The bank cut the rate for the fourth straight month, despite above-target inflation. The economy of the top copper producer has slowed to levels not seen in over four years, as investment dwindles, especially in the mining sector, and once-hot consumer demand cools.
“Output, demand and employment indicators continue to reveal the low dynamism of the Chilean economy,” the bank said in its post-meeting statement. Economic growth is expected to be 2 percent in 2014 and then pick up to about 3.6 percent next year.
In its effort to prop up the economy, the bank has now reduced rates by a total of 200 basis points since October 2013.
The bank did, however, alter its recent bias in Thursday’s post-meeting statement, indicating, as many had predicted, that its easing cycle had drawn to an end for now.
It said: “Any future changes in the monetary policy rate will depend on the implications of domestic and external macroeconomic conditions on the inflationary outlook.”

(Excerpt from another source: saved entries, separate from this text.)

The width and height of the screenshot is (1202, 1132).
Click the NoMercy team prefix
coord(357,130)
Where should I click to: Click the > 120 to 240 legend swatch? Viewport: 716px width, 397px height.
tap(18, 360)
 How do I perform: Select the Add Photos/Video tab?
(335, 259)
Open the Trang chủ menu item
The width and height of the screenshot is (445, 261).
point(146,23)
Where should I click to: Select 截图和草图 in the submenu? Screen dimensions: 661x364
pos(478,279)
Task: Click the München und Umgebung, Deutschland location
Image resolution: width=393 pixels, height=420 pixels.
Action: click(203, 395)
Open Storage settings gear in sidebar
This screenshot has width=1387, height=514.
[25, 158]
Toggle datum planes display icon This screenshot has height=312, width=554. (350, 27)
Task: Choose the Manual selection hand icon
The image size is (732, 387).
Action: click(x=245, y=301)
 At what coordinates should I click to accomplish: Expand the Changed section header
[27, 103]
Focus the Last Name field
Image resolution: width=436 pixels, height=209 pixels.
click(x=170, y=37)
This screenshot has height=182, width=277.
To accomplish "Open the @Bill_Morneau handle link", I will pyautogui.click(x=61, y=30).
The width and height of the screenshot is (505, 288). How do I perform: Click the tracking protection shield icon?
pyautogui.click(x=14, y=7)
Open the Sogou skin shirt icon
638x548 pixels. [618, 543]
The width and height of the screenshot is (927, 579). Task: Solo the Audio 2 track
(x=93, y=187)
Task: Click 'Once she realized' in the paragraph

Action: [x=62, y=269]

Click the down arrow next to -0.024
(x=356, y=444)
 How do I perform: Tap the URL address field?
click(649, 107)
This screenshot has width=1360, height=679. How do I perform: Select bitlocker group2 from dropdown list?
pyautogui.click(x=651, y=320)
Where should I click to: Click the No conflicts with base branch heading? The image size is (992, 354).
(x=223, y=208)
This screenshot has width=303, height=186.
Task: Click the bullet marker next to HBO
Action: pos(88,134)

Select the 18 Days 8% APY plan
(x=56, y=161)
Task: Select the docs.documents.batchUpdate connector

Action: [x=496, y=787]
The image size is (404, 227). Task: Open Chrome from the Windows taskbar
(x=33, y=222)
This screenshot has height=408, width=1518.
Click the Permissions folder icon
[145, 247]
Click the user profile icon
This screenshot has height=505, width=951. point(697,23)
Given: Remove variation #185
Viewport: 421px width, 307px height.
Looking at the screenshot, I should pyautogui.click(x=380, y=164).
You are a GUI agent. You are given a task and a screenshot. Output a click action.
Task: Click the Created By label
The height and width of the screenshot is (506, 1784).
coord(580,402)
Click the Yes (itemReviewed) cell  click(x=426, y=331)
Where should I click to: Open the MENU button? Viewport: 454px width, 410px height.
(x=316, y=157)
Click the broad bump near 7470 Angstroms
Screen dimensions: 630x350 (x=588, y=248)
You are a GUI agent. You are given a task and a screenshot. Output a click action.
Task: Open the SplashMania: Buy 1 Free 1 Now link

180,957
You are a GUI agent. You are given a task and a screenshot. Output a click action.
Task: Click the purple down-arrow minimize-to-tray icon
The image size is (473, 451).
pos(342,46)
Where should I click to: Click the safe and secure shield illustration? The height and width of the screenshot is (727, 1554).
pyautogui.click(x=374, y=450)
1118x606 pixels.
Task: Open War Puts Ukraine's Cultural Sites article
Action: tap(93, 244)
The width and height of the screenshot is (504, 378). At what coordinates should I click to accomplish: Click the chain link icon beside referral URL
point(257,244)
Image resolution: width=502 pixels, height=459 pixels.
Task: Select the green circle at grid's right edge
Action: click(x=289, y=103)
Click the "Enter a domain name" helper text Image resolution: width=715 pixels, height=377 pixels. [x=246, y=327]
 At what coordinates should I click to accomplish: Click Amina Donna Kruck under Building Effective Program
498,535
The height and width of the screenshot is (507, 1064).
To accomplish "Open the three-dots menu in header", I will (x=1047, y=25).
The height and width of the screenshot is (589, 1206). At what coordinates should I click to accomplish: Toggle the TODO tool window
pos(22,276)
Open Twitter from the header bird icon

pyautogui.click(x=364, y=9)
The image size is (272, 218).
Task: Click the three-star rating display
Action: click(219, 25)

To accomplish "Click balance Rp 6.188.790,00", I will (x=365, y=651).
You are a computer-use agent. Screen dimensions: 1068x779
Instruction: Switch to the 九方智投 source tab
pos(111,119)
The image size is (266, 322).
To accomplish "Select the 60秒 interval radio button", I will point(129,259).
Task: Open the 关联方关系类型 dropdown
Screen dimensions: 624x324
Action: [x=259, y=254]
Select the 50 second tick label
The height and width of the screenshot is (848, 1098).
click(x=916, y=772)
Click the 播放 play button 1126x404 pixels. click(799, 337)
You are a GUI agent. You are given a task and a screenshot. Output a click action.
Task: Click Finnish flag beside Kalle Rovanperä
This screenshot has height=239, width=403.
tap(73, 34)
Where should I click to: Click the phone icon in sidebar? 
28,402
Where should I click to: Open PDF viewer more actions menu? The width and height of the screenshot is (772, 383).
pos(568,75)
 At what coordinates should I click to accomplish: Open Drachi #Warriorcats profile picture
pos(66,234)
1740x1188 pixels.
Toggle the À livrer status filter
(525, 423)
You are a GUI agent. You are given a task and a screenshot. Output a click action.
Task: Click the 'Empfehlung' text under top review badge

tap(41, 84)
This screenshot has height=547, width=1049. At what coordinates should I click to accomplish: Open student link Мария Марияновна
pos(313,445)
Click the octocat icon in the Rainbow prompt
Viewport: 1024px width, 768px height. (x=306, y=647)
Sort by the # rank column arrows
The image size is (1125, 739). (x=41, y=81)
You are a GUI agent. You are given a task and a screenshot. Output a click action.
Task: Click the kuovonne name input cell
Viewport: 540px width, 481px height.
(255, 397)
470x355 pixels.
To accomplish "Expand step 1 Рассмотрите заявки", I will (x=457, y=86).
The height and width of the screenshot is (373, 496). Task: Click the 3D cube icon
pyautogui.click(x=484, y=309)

The bank had previously said it would “consider the possibility of making additional cuts” or “consider the convenience of introducing further monetary stimulus”.
The more neutral stance was likely to continue for the immediate future, Santander said in a note to clients.
“We believe that after this cut the monetary policy bias will be neutral, at least until the external scenario clears up and inflation starts to show signs it is easing as expected and we have new data on domestic activity,” it said.
The central bank said that inflation would probably stay above the upper end of its 2 to 4 percent tolerance range “for some months, to later return to target”. It added it would continue to monitor inflation with a keen eye.
Twelve-month inflation stayed above the bank’s tolerance range for a sixth consecutive month in September, nearing 5 percent.
But the bank has repeatedly signaled it sees high inflation as a transitory phenomenon, due in large part to the peso currency’s sharp depreciation versus the U.S. dollar. (Reporting by Anthony Esposito; Editing by Chris Reese and Grant McCool)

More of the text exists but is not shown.